Scientists have found frozen water ice around a star like our Sun, just 155 lightyears away.
Astronomers have long suspected that frozen water lurked in systems around distant stars, and now the James Webb Space Telescope has delivered proof.

Water is a key ingredient for life as we know it, so the detection could have implications for the likelihood that life could exist beyond our Solar System.
It could also tell scientists more about the process of how planets form around stars.
What's more, the water ice discovered is the exact type that we find in our own Solar System.

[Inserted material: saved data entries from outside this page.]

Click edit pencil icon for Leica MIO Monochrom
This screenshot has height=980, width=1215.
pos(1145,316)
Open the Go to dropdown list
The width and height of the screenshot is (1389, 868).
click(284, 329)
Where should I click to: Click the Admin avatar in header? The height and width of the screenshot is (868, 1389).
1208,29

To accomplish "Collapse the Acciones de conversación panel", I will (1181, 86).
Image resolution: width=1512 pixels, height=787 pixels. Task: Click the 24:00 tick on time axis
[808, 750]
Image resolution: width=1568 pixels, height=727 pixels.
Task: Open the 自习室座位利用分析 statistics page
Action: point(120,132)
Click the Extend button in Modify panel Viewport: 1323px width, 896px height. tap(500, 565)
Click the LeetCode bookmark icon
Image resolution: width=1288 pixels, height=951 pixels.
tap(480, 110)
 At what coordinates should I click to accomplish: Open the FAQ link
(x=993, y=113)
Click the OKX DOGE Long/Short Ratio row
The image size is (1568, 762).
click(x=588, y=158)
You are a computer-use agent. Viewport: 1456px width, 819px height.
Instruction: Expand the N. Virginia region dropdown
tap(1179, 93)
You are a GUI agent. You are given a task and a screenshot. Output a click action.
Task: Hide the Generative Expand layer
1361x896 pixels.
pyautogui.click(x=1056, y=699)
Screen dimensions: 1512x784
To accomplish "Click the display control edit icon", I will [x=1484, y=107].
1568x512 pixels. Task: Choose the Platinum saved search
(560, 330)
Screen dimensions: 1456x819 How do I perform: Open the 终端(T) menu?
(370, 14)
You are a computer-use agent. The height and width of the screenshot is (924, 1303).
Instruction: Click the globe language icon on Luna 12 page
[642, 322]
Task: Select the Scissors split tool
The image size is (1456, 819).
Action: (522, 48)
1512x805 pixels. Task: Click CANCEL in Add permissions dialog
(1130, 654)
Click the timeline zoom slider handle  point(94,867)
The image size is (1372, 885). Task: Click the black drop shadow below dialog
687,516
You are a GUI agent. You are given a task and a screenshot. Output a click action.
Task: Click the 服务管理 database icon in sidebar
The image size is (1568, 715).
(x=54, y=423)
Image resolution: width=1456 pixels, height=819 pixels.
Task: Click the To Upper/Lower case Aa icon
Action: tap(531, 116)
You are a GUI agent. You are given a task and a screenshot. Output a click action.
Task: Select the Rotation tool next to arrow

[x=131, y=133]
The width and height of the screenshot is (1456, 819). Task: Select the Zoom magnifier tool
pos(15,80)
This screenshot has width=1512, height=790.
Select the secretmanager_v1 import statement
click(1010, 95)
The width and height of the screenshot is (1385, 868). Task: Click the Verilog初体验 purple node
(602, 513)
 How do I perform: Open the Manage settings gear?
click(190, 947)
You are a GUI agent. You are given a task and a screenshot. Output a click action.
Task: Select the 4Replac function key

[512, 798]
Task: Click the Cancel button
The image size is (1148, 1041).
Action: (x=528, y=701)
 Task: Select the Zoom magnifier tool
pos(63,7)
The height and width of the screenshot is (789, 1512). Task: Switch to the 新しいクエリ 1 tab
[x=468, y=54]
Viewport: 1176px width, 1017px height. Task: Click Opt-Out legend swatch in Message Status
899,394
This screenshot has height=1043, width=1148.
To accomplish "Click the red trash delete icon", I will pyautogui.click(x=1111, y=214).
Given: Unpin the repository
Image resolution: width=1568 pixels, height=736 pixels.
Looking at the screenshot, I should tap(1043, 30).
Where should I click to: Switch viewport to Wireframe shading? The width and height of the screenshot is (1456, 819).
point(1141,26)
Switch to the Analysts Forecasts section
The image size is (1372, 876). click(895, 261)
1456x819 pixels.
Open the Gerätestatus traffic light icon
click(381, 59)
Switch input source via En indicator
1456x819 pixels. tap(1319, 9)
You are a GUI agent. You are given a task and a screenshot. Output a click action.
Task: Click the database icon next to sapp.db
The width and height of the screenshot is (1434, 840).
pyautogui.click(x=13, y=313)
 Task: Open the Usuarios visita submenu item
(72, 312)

What Webb found around HD 181327
Young star HD 181327 is just 23 million years old, which makes it a cosmic youngster compared to our 4.6-billion-year-old Sun.
This star slightly bigger and hotter than our Sun, which means the system around it is slightly larger than our Solar System.
But Webb found a wide, dust-free gap close to the star, with a debris disk further out that mirrors our own Kuiper Belt, a ring of rocky material at the edge of our Solar System.

"Webb unambiguously detected not just water ice, but crystalline water ice, which is also found in locations like Saturn’s rings and icy bodies in our solar system’s Kuiper Belt," says Chen Xie, lead author of the new paper and an assistant research scientist at Johns Hopkins University in Baltimore, Maryland.
"When I was a graduate student 25 years ago, my advisor told me there should be ice in debris disks, but prior to Webb, we didn’t have instruments sensitive enough to make these observations," says Christine Chen, a co-author of the study.

Chaotic cosmic snow globe
Star system HD 181327 may be young, but it's buzzing with activity.
Regular collisions between icy bodies around the star release tiny particles of dusty water ice, which Webb can detect with its NIRSpec instrument.
Most of the ice is found in the outer regions of the disk and makes up over 20% of the material.
Closer-in, the ice is less abundant, about 8%, and is likely vaporised by the star's ultraviolet light.
Rocks known as planetesimals may also have frozen water locked inside them, which Webb can't detect.
As well as an ingredient for life, water ice is a crucial ingredient for planet formation, influencing the birth of giant planets and potentially delivering water to rocky planets like Earth.
"The presence of water ice helps facilitate planet formation," says Chen Xie, lead author of the study.
"Icy materials may also ultimately be 'delivered' to terrestrial planets that may form over a couple hundred million years in systems like this."